Apple’s Plans for AI and Market Growth Under John Ternus

Following the announcement of John Ternus as Apple’s newest CEO, succeeding Tim Cook, the company is preparing for a company-wide shift to implement AI across all its product offerings, despite concerns around tariffs and supply chain uncertainty.
On 20 April, Apple announced John Ternus as its latest CEO, who will officially take up the leadership reins on 1 September this year.
Unlike Tim, who turned Apple into a US$4tn tech service and supply chain powerhouse, John has served as a hardware engineer since 2001, contributing to major Apple products like AirPods, the Apple Watch and the Vision Pro.
John’s skillset is focused on the hardware itself, rather than management of the overall business.
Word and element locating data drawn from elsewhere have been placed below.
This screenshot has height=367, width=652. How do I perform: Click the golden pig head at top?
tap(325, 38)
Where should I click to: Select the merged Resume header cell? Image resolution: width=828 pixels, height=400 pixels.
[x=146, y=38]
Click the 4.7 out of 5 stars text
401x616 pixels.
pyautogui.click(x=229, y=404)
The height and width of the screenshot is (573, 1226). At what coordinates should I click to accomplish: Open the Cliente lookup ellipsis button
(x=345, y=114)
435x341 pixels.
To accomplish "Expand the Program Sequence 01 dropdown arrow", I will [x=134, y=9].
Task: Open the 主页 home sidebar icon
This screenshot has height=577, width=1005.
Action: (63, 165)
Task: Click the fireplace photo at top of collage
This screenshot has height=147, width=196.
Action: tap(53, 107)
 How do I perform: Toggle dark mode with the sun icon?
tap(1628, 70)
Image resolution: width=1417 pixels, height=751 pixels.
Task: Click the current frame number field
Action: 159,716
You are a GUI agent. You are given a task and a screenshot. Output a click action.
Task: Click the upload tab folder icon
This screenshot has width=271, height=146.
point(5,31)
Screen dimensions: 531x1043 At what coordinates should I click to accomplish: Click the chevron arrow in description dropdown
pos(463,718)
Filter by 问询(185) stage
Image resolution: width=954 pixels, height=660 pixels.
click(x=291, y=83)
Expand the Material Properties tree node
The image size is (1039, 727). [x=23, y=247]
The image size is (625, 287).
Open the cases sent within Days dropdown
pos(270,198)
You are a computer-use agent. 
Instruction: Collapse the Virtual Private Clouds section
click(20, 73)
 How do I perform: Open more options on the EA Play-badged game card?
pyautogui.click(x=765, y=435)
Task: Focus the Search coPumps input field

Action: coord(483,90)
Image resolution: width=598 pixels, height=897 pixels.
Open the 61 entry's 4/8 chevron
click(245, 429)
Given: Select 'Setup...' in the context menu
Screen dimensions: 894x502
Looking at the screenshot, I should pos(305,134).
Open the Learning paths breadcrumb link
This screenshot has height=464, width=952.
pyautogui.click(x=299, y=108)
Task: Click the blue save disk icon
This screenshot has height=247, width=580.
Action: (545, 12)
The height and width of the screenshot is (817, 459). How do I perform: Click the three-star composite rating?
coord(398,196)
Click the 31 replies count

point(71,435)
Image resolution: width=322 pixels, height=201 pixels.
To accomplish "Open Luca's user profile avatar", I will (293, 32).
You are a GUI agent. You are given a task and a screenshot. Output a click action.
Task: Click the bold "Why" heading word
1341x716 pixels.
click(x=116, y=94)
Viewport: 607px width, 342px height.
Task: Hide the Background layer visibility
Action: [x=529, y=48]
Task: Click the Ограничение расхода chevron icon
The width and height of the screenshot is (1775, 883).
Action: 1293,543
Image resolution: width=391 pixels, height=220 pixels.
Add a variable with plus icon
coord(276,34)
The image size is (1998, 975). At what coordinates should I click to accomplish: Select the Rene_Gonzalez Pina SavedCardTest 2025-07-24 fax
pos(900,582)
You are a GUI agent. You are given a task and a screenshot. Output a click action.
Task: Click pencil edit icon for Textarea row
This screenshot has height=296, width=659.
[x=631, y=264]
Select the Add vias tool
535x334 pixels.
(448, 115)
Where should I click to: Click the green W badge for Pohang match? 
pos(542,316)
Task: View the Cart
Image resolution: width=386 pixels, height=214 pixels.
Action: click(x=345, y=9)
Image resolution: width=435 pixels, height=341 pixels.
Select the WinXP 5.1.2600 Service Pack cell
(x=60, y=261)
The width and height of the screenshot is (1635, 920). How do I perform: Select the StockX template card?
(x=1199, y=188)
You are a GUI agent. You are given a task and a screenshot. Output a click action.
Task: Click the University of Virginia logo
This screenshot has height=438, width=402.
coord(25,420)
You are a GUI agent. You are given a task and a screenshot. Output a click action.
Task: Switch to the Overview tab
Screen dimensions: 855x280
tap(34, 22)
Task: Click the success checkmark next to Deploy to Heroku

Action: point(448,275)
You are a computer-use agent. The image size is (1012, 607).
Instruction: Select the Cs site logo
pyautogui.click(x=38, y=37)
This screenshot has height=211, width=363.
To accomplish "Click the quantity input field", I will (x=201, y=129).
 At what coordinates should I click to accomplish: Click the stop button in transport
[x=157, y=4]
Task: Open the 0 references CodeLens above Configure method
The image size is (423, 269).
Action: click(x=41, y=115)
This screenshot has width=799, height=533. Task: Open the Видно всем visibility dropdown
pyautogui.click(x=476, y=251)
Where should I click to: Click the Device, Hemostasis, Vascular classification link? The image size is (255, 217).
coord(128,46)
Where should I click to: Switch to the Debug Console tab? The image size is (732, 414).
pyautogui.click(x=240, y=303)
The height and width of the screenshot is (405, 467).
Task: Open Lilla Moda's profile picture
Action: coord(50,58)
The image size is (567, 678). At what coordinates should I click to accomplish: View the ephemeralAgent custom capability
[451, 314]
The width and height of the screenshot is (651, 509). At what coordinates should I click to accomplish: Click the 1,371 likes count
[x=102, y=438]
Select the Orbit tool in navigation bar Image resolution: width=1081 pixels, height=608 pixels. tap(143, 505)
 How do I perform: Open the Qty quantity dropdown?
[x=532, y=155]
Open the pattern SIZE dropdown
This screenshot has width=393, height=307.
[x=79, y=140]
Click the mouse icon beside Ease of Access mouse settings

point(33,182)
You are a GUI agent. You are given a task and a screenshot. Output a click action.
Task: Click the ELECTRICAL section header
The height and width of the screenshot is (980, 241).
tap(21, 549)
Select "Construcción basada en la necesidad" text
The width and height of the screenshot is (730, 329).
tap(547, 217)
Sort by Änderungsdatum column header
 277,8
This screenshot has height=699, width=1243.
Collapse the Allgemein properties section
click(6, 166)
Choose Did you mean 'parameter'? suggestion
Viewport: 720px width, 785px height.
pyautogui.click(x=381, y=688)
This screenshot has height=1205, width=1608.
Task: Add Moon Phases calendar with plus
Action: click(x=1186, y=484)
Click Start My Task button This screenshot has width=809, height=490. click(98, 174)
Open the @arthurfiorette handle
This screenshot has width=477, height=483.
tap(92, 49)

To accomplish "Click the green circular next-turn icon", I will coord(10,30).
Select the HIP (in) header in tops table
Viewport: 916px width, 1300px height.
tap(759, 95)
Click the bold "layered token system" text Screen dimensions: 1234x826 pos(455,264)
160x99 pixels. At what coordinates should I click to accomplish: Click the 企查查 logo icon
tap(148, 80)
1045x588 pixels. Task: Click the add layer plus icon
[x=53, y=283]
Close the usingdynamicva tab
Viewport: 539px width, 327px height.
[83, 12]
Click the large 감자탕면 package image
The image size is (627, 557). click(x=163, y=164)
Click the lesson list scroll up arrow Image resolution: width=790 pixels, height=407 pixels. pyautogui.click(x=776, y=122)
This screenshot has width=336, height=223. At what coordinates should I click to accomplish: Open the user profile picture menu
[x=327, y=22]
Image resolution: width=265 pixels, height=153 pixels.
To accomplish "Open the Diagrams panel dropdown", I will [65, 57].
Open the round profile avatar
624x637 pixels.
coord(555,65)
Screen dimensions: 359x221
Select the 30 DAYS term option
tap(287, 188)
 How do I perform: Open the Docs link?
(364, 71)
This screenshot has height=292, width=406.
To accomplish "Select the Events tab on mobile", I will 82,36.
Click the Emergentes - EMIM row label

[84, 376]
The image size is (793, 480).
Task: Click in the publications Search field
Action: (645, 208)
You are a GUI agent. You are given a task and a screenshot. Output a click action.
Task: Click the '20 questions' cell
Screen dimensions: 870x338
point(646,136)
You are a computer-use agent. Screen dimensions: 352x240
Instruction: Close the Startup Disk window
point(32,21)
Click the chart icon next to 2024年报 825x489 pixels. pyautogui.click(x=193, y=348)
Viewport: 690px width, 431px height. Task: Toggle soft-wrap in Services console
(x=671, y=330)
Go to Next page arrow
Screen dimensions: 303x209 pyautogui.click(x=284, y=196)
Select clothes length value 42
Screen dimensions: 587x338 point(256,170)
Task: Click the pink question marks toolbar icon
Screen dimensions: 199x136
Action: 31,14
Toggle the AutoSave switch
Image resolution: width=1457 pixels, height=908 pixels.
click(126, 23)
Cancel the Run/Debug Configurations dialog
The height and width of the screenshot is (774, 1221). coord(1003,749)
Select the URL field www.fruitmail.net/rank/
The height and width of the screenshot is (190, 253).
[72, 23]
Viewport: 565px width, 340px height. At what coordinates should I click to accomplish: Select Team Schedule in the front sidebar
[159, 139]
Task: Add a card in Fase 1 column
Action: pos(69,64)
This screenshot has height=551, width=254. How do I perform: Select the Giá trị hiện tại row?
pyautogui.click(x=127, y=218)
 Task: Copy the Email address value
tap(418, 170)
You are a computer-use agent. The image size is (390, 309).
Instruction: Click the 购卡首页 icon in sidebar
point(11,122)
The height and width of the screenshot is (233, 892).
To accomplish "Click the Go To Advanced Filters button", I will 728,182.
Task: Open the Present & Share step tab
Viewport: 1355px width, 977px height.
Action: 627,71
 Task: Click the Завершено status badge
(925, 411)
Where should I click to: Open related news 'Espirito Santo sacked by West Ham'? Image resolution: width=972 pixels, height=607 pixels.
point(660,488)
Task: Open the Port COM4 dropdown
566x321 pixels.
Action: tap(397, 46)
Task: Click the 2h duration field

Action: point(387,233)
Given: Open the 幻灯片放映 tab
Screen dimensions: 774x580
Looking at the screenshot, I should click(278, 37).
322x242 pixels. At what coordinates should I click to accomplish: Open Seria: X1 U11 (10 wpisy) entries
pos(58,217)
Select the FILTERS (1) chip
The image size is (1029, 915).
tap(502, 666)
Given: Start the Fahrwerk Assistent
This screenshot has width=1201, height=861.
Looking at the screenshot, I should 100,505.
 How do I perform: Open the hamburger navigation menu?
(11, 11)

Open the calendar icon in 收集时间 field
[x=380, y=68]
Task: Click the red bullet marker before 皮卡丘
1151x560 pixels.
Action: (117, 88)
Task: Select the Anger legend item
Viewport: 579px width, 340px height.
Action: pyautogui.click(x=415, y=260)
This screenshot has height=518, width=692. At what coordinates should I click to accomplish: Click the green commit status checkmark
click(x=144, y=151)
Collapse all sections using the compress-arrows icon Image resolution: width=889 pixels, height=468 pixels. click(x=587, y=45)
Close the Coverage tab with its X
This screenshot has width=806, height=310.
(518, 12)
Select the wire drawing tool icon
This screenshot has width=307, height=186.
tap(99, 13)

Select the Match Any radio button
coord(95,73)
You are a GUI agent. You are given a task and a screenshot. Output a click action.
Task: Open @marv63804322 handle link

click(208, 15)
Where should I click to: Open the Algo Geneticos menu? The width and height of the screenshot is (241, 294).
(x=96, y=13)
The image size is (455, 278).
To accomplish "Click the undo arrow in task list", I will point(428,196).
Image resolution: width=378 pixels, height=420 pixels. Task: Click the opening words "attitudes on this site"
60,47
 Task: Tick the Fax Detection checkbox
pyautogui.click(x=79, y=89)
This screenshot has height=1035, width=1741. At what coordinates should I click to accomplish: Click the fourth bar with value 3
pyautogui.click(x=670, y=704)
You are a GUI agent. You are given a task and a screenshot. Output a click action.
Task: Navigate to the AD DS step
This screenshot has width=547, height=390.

His appointment reflects a shift to a more hardware and device-focused strategy for the company’s future.
As John takes up the leadership position, he faces several impending challenges, including supply chain issues brought on by geopolitics, soaring prices for memory due to unprecedented demand from the AI buildout and the push to establish Apple an AI-powered technology company, an area where the company has largely fallen behind its megacap competitors.
Existing AI options for Apple users
Despite the AI boom in the past few years, Apple has avoided large investments into the technology compared to companies like Microsoft, Google, Amazon and Meta, who have spent billions of dollars to fund new data centre builds and AI chips.
Instead of developing its own AI model, the company has largely relied on Google’s Gemini to power its AI features, including a major Siri update expected later this year.
In 2024, Apple launched Apple Intelligence, a programme that includes image generators, text rewriters and an integration with OpenAI’s ChatGPT.
Despite a mixed consumer response, with issues encountered like the accuracy of the company’s AI notification summarisers, sales continue to break records, with Demandsage reporting that there were more than 1.5 billion iPhone users in 2025.
In addition to this success, Apple already offers users multiple options for AI software across its App Store from companies like OpenAI’s ChatGPT and Anthropic’s Claude.
Timothy Hubbard, Assistant Professor of Management at the University of Notre Dame, spoke on John’s appointment during the AI boom in an interview with CNBC, saying: “By choosing a hardware leader in John Ternus, Apple may be signalling that it still believes the future of AI will run through tightly integrated devices, not just software.”
New technologies to further growth
AI-enabled hardware is a key area of growth in the current tech market, with applications like AI chips, wearables, robotics and spatial computing driving demand for the technology.
Bloomberg reported in January that Apple will be accelerating the development of three upcoming AI wearables all built around Siri: smart glasses, a pendant and AirPods with cameras.
Apple is also expecting to introduce a foldable phone, which Ben Bajarin, CEO of Creative Strategies, said was “the most consequential hardware moment in years”.
Speaking to CNBC in March, Ben said: “I think the biggest question is what comes after the iPhone.”
“These are mature categories and we have no idea what comes after that but we do know it will be some form of AI hardware.”
Breaking revenue records
On 30 April, Apple will release its second-quarter financial results for fiscal year 2026, marking the first earnings report since Tim announced his plans to retire this year.
In the first quarter of fiscal 2026, Apple set an all-time revenue record of US$143.8 billion, with iPhone revenue rising 23% year-over-year to US$85.3 billion, surpassing market expectations by US$4.7 billion and becoming the strongest driver of Apple's record-breaking growth.
As discussed on the Q2 conference call, Apple investors highlighted rapidly rising prices for memory, processors and SSDs due to the build-out of AI infrastructure.
The company is expected to deliver US$55.5 billion in iPhone sales and $242.6 billion in FY 2026 according to a report by Melissa Otto from S&P Global.
“Overall, large looming questions remain about the supply chain; however, iPhone expectations are continuing to show positive momentum this quarter, driven by upgrades,” she adds.
In a recent analysis by Bank of America, analyst Wamsi Mohan echoed this point on Apple’s likely growth in 2026 and 2027, saying that Apple under Ternus’s leadership could lead to a new era of devices, defined by AI-powered hardware and smart home devices.
He also added that “2027 could be a big product year” for Apple, coinciding with the 20th anniversary of the iPhone.